Agora, o PT está reunido para fazer um programa de governo. Volto com algumas perguntas. Sem auto-análise, o programa do PT pode ser apenas uma série de desejos irrealizáveis, uma profissão ingênua de fé, oração mística, um "pensamento desejante" ("wishful thinking") e, até, se bobear, oportunismo. Vamos lá, sem ironias.
Como governar sem maioria no Parlamento? Os partidos brasileiros são atrasados, movidos por interesses fisiológicos. Pergunto: como se aliar com eles em busca de votos no Congresso sem se poluir? FHC está "quebrando a cara" há três anos... (O PFL é pior que o PDT?) Como conciliar esse pragmatismo inevitável com a tradicional ânsia de pureza do PT, o que transformou o governo de Buaiz e Buarque num inferno de críticas e autocríticas?
Como seria a política econômica? Como reduzir o déficit público sem fazer as reformas no Estado? Como evitar a fuga de capitais? Respeitando as "regras" do jogo internacional ou as contrariando? Pagando compromissos ao capital ou decretando moratória? Como formular uma política industrial para nos proteger dos perigos do liberalismo selvagem, mas sem cair em enleios cartorais e protecionismos getulistas tardios?
Como reformular o sistema de saúde, a educação, o "custo Brasil" sem reforma fiscal? Sem dinheiro, como estimular exportações sem trazer inflação de volta? Como conviver com as estatais e suas castas? Como distinguir entre solidariedade e corporativismo reacionário? Como fazer a reforma agrária dentro do sistema jurídico e burocrático atual? Pela força? Pela revolução, como quer o maoísta Stedile?
Como dosar o gradualismo de um partido no poder com o radicalismo dos militantes? A eleição de Lula seria vista como uma irrupção revolucionária na democracia "burguesa" ou uma entrada no mundo político brasileiro real? Como dosar a complexidade do mundo com a eficácia das medidas sem cair nem no elogio excessivo da complexidade (como faz FHC) nem na sedução do simplismo para fugir das dificuldades?

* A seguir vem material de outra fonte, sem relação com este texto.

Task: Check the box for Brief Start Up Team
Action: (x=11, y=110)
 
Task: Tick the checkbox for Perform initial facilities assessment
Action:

Como lutar contra o neoliberalismo sem subestimá-lo, pois, como dizia Marx, é impossível ignorar a marcha material do mundo sem cair num idealismo babaca ou num voluntarismo ingênuo? Como criticar a infernal hegemonia dos interesses americanos sem usar pensamentos mágicos, sem delírios utópicos ou medidas paranóicas, sem lançar mão da "teoria conspiratória" da história, sem dar pretextos para novos fascismos caboclos como foi em 64?
Aí, sim, a conspiração real da reação política se faria de novo, pelo lobby dos interesses do "mercado" contrariado, pelo conluio entre gringos, milicos e picaretas. Ou seja, como lidar com o monstro, dentro dele? Como lutar contra ele sem irritá-lo a ponto de nos devorar, pois ele é, hoje, invencível e inevitável, sim, não adianta chorar.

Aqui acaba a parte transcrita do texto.